I think it's probably teritorial thing, so if you have smaller tanks try not to keep any shark.


----------



## fatbysl (Sep 23, 2004)

i have my rtbs in with a whole bunch of fish read my siginature he chases the large danios but other than that he leaves the rest of the fish alone.


----------



## newshound (May 9, 2005)

I recall reading that the RTBS really hates members of the carp family...SAE, flying fox, octo etc...
like I wrote though I have seen one with loaches and no problem. Other mid to upper level dwellers should be okay.
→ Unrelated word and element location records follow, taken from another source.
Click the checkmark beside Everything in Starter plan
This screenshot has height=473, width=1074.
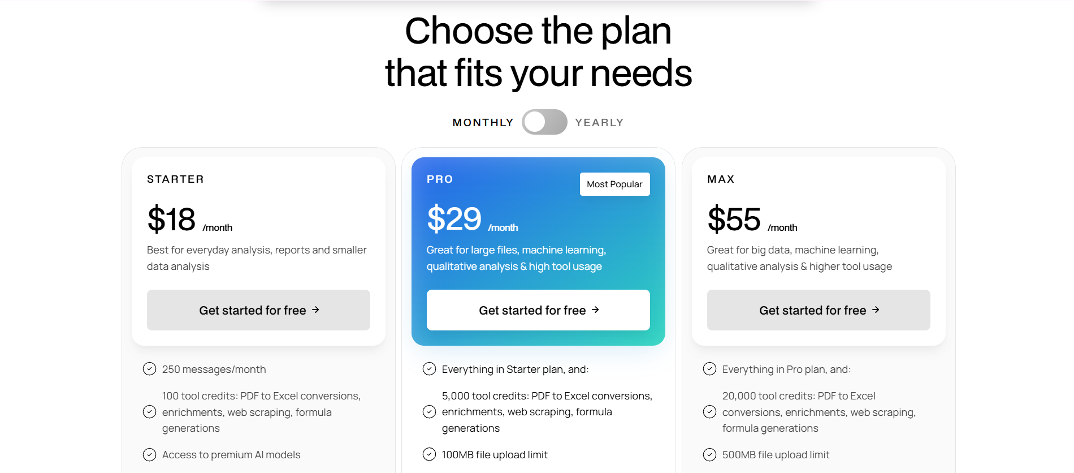click(x=428, y=369)
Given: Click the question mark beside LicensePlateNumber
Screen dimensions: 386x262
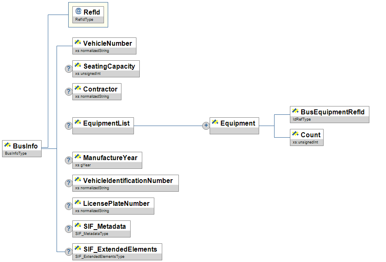Looking at the screenshot, I should tap(69, 206).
Okay maybe not the red cherry barbs ;-)


----------



## Not Mister Green (Feb 15, 2005)

*Rainbow Minnow Sharks are semi-aggressive fish....*

Interesting that you mention the Cherry Barbs newshound.

I had a Rainbow Minnow shark in a 29G tank with a group of Cherry Barbs (along with some Rosey Barbs, Checkerboard Barbs and Aeneus Cory Cats) and the Shark most often harassed the male Cherry Barbs. I think it was because of their reddish/orange color. 

I moved the Shark into my 29G Tiger Barb tank (7 standard TB's, 3 albino TB's and 6 peppered Cory Cats) and now the shark chases the mostly orangish albino Tiger Barbs and ocassionally the smaller standard TB's. The albino Tiger Barbs are adult size and bigger than the Shark! So again the orange color seems seems to trigger aggression. Fish really can see color!

The Shark seems to dissipate the aggression among the Tiger Barbs. I've heard horror stories but for me the Tiger Barb and Rainbow Shark combination is really working out well. 

BTW, in a tank full of Tiger Barbs and a Shark no one bothers the Peppered Corys. What may help to is the grayish eco-complete hides them really well. (BTW, if you want some disappearing fish, use eco-complete with a group of Peppered Cory Cats  ) But even when Cory Cats surface for air, or feed on the surface, they are not bothered. 

I'm not that familiar with Ottos Cruise Contorl but I would consider their color. If they have any reddish/orange they might not work out with the Shark. 

Red Tailed sharks are more aggressive than Red Finned Sharks, aka, Rainblow/Ruby Sharks). 

Adequate structure will help curb agression. 

If they fit in with your fish population I would highly reccomend the Rainbow Minnow Shark. Its and active fish with a terrific personality and great looks! There's even an albino variety that is a very sexy looking fish, IMO. They even eat some algae. 

Rainbow Minnow Sharks Rock!!!


----------



## Cruise Control (Dec 16, 2004)

Mister Green said:


> Rainbow Minnow Sharks Rock!!!


I couldn't agree with you more! I think I'll skip on the ottos for now. Thanks for the replies guys. Appreciate it.


----------



## stormrider27 (Jun 30, 2005)

I have a Red tailed shark in my comunity tank and the only other fish i ever see it bother is a blue ram. Once I did see it chase a female dwarf gourami. It doesnt bother my ottos or any of my cats. FWIW


----------